DATA FOR THE TASK —
- - -

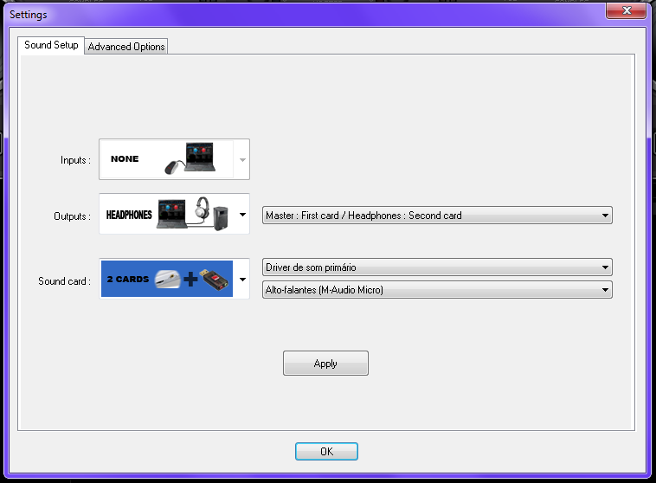Open the Driver de som primário dropdown
656x483 pixels.
(437, 267)
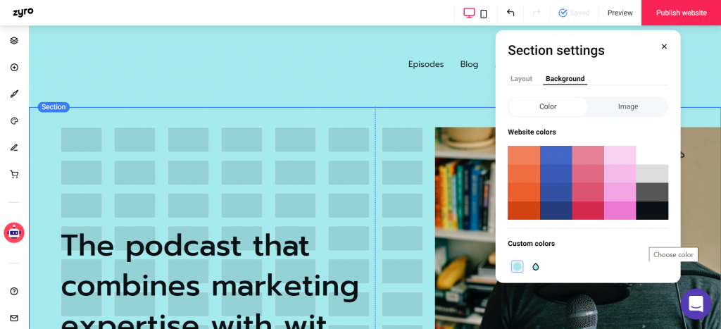Click the undo arrow in top bar

click(510, 13)
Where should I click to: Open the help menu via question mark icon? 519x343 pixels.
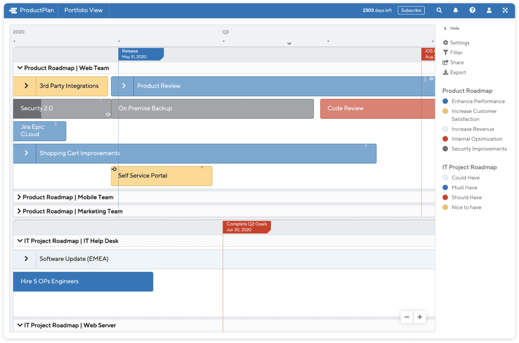click(472, 10)
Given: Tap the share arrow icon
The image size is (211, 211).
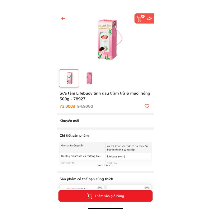Looking at the screenshot, I should pyautogui.click(x=149, y=18).
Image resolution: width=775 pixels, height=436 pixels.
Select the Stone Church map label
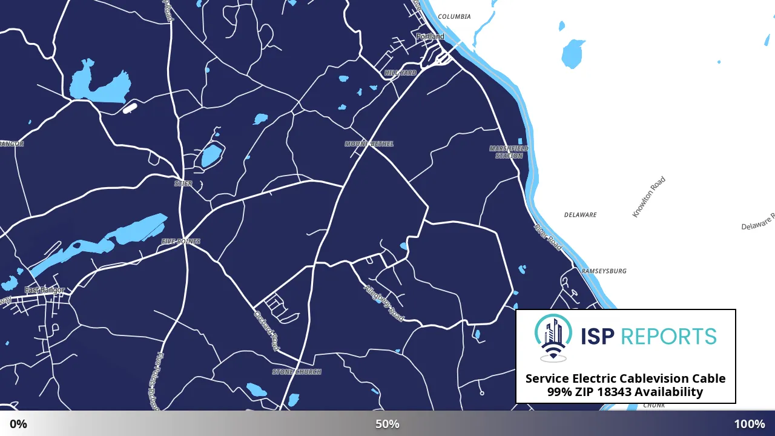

- - -

WHAT TO WORK ON — Copy nothing but the lines from the line that contains "The image size is (211, 211)." through the end of the listing, exactly, and keep pictures out of it.

TASK RESPONSE —
The image size is (211, 211).
Looking at the screenshot, I should pyautogui.click(x=149, y=18).
Image resolution: width=775 pixels, height=436 pixels.
Select the Stone Church map label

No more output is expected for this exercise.